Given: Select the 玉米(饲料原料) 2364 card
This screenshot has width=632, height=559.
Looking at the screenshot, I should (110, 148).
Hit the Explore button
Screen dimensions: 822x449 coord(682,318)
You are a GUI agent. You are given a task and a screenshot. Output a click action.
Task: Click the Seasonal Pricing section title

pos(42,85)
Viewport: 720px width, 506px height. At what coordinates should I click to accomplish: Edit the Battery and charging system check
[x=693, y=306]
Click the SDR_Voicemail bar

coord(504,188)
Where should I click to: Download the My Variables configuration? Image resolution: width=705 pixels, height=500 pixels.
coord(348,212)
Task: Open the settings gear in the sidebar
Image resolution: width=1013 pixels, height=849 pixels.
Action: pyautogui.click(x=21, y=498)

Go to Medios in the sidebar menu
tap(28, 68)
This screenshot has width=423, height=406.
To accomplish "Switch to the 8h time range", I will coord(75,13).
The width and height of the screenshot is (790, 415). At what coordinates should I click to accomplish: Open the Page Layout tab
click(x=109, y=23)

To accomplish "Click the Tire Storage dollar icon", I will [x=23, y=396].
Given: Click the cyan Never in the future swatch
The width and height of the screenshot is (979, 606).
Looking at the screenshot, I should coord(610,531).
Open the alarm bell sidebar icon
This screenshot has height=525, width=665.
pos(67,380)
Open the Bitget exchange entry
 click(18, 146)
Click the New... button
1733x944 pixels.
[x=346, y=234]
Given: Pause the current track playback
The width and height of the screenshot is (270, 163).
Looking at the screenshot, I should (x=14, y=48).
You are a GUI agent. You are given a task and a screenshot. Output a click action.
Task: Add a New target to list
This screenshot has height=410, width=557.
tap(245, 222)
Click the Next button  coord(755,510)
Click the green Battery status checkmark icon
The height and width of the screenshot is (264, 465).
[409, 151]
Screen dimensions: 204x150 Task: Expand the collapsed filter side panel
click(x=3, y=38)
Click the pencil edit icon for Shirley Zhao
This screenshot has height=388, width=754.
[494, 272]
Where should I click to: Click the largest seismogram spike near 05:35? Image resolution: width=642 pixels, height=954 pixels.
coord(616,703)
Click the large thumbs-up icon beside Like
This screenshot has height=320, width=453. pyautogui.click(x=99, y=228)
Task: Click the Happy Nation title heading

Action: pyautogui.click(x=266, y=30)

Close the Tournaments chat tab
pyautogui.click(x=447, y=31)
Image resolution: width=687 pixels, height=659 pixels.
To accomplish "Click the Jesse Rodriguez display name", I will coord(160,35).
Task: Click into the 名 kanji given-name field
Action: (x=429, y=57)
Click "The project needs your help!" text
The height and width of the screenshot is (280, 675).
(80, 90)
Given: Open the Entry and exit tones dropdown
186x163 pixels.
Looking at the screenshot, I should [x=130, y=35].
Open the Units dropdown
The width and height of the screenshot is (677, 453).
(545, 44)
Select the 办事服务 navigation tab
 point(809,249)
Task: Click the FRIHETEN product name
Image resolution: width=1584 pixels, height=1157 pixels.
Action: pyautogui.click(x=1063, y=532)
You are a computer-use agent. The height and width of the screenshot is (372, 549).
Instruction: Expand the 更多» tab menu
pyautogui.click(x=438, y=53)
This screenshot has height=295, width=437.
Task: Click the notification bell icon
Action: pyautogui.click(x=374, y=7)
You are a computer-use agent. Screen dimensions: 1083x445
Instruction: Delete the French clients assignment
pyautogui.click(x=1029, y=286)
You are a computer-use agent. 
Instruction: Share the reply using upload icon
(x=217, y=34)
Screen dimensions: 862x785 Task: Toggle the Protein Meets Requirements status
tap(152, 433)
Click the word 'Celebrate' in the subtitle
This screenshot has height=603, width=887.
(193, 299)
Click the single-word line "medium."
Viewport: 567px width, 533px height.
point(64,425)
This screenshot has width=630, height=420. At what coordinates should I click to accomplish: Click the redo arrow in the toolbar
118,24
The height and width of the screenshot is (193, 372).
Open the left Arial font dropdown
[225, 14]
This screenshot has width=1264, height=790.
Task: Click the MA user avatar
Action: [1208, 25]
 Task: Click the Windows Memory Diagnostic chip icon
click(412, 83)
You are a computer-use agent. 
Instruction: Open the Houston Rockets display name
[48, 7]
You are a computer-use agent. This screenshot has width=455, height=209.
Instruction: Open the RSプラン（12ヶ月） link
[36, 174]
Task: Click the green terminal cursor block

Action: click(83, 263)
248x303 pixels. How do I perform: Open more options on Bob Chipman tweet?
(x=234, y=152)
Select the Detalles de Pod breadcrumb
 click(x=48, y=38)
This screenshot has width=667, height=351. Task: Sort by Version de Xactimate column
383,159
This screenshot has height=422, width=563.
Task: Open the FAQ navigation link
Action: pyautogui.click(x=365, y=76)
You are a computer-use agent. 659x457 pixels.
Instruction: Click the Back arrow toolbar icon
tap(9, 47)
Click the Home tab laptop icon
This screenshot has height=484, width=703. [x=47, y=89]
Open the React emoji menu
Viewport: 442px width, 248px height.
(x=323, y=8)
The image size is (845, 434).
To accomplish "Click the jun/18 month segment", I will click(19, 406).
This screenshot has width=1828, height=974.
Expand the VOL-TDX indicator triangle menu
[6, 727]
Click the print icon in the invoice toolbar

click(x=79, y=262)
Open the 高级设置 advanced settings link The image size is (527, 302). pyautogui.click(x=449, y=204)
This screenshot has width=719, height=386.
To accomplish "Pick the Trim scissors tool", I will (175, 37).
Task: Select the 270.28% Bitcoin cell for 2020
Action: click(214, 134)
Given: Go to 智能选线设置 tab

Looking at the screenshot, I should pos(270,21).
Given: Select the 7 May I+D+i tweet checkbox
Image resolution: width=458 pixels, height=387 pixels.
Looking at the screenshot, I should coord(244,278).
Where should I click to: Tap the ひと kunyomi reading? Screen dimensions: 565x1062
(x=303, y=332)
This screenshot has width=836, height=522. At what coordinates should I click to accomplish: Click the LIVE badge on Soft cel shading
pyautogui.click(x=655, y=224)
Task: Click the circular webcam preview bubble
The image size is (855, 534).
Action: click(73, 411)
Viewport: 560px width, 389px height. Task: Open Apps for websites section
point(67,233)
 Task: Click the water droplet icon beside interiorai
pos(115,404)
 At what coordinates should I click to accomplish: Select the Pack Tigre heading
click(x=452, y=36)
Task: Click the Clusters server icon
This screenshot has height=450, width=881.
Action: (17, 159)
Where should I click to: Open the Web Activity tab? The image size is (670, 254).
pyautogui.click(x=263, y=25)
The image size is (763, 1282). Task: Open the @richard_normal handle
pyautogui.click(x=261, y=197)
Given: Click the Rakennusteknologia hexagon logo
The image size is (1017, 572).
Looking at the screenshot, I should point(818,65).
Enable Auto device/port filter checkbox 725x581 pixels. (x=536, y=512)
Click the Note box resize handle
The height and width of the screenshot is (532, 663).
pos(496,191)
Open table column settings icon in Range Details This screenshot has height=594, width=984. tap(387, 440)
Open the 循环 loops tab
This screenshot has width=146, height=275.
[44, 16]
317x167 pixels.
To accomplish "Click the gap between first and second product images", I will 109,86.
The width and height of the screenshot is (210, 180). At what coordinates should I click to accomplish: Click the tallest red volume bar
○ ○ ○ ○
> [EXERCISE] Beginning with the line that holds "317x167 pixels." and ending with the last line of the data, copy each line exactly and add nothing.

> [EXERCISE OUTPUT]
317x167 pixels.
To accomplish "Click the gap between first and second product images", I will 109,86.
The width and height of the screenshot is (210, 180). At what coordinates should I click to accomplish: Click the tallest red volume bar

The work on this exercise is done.